Last month's census data confirmed several long-standing and problematic trends: a lower-than-ever birth rate, a higher-than-ever median age of nearly 40, with the West younger than the East mainly because Easterners have moved West to work in the oil boom.

Immigration continues to be held out as a kind of instant fix to these problems.

...

But immigrants by themselves cannot make up for Canada's aging population. They arrive for the most part already in their 30s and it doesn't take long for their birth rate to fall to the same low level as native-born Canadians.

Canada has always had the option of trying to encourage a higher birth rate to maintain its population, yet only Quebec has gone down that road.

Canada by and large does not provide inexpensive or accessible child care. Canadian parents, excluding Quebecers, pay on average twice as much for child care as Europeans. Barely one in five single Canadian parents has access to subsidized care.

...

In a study published this spring, economist Kevin Daly of Goldman Sachs dismissed as a myth the idea that women in developed countries must choose either to work or have children.

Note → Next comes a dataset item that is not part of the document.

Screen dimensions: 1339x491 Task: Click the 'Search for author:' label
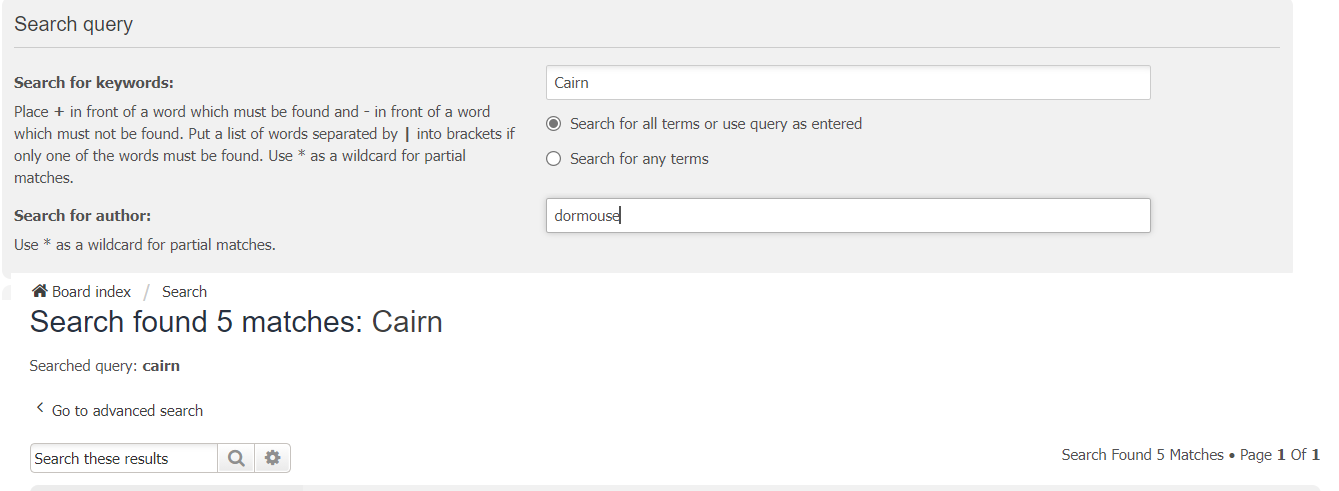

According to a report in the Economist, Daly's study compared levels of women's labour-force participation and family size country by country. He found that in societies that made it easier for women to combine paid employment with children - Sweden, for example - the rate of women's employment and the birth rate were both high, although not among the highest in the world, of course.

Large numbers of women would work, or work more, if affordable child care were available, Daly said. Yet many countries make it nearly impossible for women to combine work and family.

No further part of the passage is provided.